Total synthesis of deamido bleomycin A₂, the major catabolite of the antitumor agent bleomycin

Metabolic inactivation of the antitumor antibiotic bleomycin is believed to be mediated exclusively via the action of bleomycin hydrolase, a cysteine proteinase that is widely distributed in nature. While the spectrum of antitumor activity exhibited by the bleomycins is believed to reflect the anatomical distribution of bleomycin hydrolase within the host, little has been done to characterize the product of the putative inactivation at a chemical or biochemical level.
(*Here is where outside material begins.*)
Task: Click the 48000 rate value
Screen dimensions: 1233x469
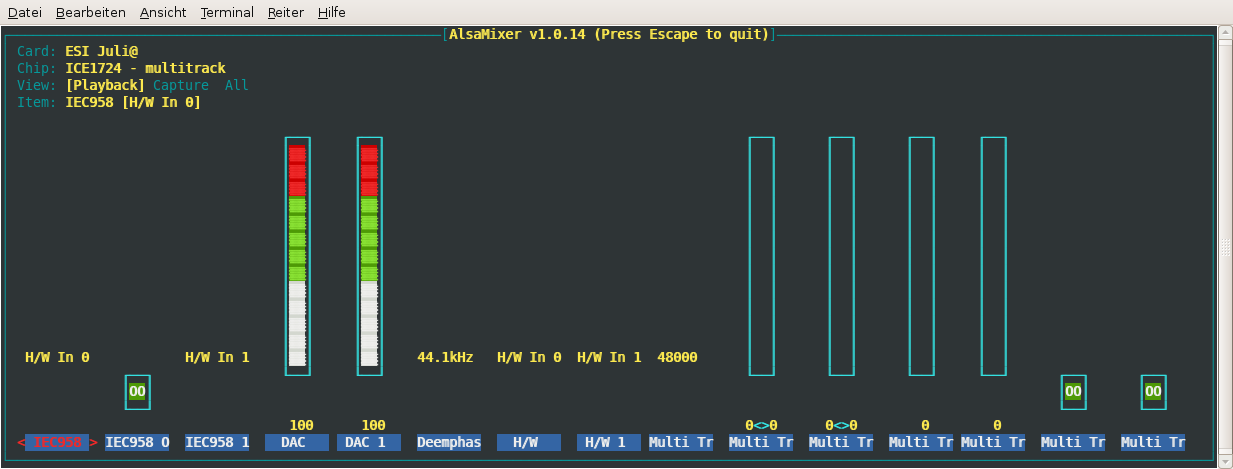Action: tap(677, 357)
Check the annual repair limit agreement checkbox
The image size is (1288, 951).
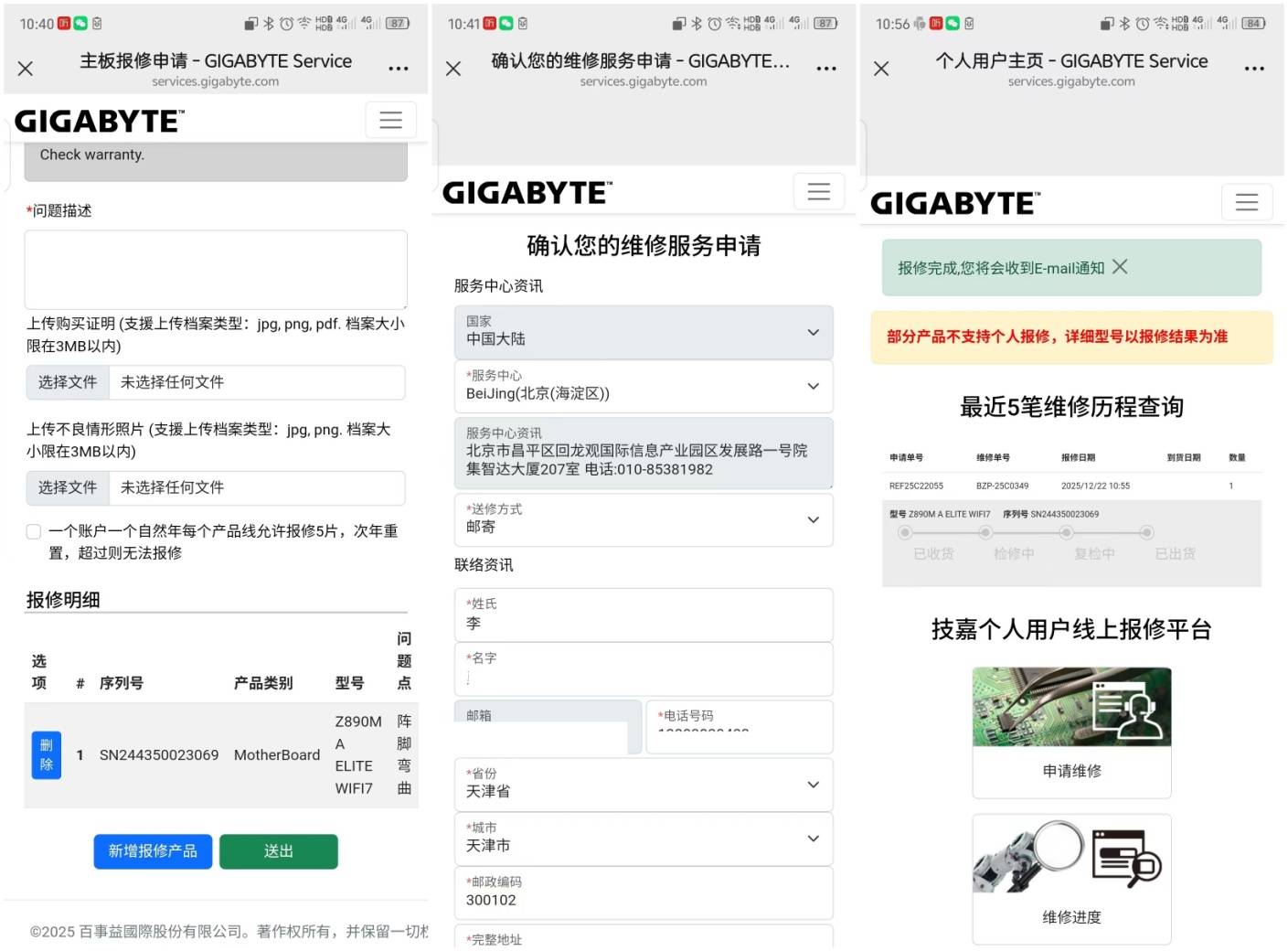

The present report describes the synthesis of deamido-bleomycin demethyl A₂ (3) and deamido bleomycin A₂ (4), as well as the respective aglycones. These compounds were all accessible via the key intermediate N^α-Boc-N^β-[1-amino-3(S)-(4-amino-3(S) (4-6-carboxy-5-methylpyrimidin-2-yl)propion-3-yl]-(S)-β-aminoalanine tert-butyl ester (16). Synthetic deamido bleomycin A₂ was shown to be identical to the product formed by treatment of bleomycin A₂ with human bleomycin hydrolase, as judged by reversed-phase HPLC analysis and IH NMR spectroscopy. Deamido bleomycin A₂ was found to retain significant DNA cleavage activity in DNA plasmid relaxation assays and had the same sequence selectivity of DNA cleavage as bleomycin A₂. The most significant alteration of function noted in this study was a reduction in the ability of deamido bleomycin A₂ to mediate double-strand DNA cleavage, relative to that produced by BLM A₂.